Not exactly apropos, but in my grad school the Information Management and Library and Information Science programs were under the same school but almost totally siloed, and it was IMO detrimental to both groups. Even just looking at demographics, the LIS people were almost all twenty-something white women and the MIMs were almost entirely slightly younger South Asian and Chinese men.
posted by aspersioncast at 9:59 AM on August 7, 2019


This is why I don't buy the argument that CS moved faster than ethics did - the evidence shows that ethical concerns on data existed, but just got ignored.

I feel like you're making roughly the same point I was making, but from a different angle. I didn't claim these concerns didn't exist, I'm claiming that they were thought unimportant or overblown if they were considered at all; this data hadn't been abused yet, so was it really a problem that Facebook had the name, photo, city and email address of all of it's users? The phone company printed out books with all that information and more (save the photo) for their subscribers, so why is this data set more of a problem than that? HIPPA is one thing; the value of medical data is obvious on its face, but this was more like phone-directory information plus a posting history and photos. I think it felt a lot different at the time, and the scale and reach of the internet was still being understood.
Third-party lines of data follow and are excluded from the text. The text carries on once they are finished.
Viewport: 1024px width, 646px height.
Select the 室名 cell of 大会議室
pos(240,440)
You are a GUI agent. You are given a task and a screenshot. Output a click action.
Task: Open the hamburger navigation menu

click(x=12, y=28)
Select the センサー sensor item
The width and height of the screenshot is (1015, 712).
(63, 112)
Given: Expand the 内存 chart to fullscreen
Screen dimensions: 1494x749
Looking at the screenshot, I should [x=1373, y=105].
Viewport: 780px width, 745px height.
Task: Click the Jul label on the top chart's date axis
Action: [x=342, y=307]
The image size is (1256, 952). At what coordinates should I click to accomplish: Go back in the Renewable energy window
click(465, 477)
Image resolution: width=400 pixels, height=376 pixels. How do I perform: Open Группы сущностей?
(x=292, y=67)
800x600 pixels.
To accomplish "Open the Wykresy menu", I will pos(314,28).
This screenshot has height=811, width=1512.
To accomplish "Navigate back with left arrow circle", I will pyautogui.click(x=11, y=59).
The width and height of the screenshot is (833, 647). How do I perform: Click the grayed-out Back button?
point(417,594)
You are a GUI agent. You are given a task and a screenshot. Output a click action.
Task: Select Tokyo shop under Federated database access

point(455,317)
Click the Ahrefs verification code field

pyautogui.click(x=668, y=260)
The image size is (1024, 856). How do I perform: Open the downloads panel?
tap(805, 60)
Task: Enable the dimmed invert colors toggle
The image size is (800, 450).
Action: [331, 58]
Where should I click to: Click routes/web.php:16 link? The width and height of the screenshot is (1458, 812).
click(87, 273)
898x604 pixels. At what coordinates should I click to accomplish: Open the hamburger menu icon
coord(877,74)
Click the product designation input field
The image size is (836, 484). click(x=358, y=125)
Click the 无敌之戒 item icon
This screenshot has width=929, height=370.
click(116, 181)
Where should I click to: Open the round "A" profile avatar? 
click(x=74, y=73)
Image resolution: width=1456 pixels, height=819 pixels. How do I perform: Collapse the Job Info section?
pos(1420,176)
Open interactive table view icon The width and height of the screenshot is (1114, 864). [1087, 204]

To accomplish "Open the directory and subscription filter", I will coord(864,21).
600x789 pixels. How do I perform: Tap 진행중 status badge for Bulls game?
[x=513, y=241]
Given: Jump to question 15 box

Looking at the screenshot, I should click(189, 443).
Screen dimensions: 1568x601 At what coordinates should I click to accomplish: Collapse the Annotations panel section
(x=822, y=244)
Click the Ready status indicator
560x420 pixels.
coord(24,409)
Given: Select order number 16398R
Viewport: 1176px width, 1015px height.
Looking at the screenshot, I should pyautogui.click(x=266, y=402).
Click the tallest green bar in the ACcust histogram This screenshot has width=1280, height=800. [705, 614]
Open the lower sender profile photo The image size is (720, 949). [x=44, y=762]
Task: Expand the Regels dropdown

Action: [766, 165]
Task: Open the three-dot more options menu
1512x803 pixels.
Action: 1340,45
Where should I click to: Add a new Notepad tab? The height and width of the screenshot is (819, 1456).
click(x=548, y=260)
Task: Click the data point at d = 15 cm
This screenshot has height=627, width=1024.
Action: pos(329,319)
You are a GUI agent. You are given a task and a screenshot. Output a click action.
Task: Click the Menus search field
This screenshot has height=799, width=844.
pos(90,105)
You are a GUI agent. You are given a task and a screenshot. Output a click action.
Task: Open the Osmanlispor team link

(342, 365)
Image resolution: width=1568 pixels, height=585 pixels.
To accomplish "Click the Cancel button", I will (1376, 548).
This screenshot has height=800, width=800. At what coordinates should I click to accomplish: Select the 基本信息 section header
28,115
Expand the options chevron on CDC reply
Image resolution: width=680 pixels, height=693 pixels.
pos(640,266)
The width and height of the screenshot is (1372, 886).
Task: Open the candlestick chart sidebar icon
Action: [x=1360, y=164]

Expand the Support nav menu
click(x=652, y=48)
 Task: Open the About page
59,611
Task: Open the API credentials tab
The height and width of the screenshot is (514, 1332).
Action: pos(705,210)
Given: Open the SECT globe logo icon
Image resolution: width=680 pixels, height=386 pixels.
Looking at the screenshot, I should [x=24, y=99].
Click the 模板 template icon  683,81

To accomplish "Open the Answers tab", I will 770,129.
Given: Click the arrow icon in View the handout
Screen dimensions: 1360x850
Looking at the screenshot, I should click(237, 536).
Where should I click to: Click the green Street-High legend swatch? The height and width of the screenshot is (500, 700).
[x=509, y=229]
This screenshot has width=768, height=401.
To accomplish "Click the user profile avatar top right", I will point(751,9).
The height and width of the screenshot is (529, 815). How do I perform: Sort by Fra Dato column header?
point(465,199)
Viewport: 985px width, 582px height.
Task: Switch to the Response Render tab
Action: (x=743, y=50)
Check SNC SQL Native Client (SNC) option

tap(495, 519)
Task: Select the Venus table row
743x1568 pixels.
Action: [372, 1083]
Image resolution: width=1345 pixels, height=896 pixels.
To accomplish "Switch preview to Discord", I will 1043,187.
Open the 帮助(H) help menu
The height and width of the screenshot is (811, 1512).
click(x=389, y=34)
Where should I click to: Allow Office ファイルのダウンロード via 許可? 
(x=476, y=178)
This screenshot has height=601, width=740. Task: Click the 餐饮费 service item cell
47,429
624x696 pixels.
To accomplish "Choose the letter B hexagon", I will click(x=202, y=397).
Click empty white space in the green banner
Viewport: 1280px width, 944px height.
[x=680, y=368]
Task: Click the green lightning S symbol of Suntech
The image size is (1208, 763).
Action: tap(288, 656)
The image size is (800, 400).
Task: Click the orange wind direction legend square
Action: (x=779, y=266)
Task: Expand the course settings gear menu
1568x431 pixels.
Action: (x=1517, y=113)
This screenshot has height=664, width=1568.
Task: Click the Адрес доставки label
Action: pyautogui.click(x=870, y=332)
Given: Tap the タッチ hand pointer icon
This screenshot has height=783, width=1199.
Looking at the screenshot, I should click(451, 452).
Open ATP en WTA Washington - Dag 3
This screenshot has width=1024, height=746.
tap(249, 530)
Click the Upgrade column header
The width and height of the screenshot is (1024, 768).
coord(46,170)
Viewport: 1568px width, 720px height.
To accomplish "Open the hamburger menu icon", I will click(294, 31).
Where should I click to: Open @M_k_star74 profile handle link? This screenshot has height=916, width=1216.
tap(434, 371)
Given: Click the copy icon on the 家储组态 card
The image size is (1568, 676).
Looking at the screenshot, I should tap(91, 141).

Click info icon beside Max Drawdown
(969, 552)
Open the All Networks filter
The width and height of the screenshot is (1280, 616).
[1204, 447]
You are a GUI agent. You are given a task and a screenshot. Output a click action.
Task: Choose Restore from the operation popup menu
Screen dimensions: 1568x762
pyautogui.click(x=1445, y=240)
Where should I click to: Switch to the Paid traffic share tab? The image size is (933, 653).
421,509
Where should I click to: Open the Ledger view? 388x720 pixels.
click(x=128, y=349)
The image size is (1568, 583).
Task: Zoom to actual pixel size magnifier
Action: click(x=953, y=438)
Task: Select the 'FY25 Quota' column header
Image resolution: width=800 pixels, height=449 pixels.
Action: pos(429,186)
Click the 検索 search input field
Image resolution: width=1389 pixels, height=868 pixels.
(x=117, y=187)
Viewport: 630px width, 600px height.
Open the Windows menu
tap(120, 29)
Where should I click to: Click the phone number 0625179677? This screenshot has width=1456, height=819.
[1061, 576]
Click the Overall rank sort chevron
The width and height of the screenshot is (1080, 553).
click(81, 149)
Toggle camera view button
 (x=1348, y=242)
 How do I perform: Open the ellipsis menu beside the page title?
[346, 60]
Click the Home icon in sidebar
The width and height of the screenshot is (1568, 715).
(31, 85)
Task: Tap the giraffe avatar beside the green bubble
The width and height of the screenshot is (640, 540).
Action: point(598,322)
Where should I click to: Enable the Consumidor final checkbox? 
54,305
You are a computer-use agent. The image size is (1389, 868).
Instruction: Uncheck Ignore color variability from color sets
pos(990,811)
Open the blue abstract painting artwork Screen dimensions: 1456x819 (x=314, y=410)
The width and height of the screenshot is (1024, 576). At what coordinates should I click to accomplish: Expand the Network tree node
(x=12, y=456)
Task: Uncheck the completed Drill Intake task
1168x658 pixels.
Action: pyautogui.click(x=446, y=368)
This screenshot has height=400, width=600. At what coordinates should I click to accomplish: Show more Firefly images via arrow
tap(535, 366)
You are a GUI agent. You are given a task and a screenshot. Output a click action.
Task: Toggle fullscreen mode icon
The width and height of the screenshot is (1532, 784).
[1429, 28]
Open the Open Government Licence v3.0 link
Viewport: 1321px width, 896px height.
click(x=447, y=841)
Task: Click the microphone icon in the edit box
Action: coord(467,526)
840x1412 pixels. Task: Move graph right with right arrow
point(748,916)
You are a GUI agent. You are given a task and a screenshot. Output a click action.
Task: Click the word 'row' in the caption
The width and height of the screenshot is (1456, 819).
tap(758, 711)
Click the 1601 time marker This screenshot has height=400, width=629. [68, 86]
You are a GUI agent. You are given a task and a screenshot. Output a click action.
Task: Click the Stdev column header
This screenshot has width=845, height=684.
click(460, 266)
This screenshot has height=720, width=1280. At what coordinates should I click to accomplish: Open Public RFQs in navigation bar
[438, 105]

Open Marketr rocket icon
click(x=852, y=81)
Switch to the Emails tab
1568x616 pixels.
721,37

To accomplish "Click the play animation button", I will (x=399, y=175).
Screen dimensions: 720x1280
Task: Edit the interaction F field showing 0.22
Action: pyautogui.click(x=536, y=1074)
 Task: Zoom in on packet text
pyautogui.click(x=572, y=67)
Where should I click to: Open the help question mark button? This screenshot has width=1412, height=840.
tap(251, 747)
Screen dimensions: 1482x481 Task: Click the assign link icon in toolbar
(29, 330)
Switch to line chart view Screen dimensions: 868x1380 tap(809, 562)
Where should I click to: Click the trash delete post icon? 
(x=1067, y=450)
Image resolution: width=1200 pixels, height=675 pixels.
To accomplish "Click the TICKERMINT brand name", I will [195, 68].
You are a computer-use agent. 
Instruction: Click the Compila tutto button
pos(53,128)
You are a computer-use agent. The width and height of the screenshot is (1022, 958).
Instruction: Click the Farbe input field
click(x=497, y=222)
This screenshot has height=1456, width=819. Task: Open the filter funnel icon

We were still in the stage of 'lol, people posting about their meals, how boring and stupid' thinking about social media.

My point is more that given the state of things at the time, it's not surprising to me that CS ethics courses didn't treat these topics, and I was addressing the specific question of "are CS majors even taught ethics?" (to which the tl;dr answer is "generally yes, but it wouldn't have helped anyway") not "what should be taught in a hypothetical CS ethics course?"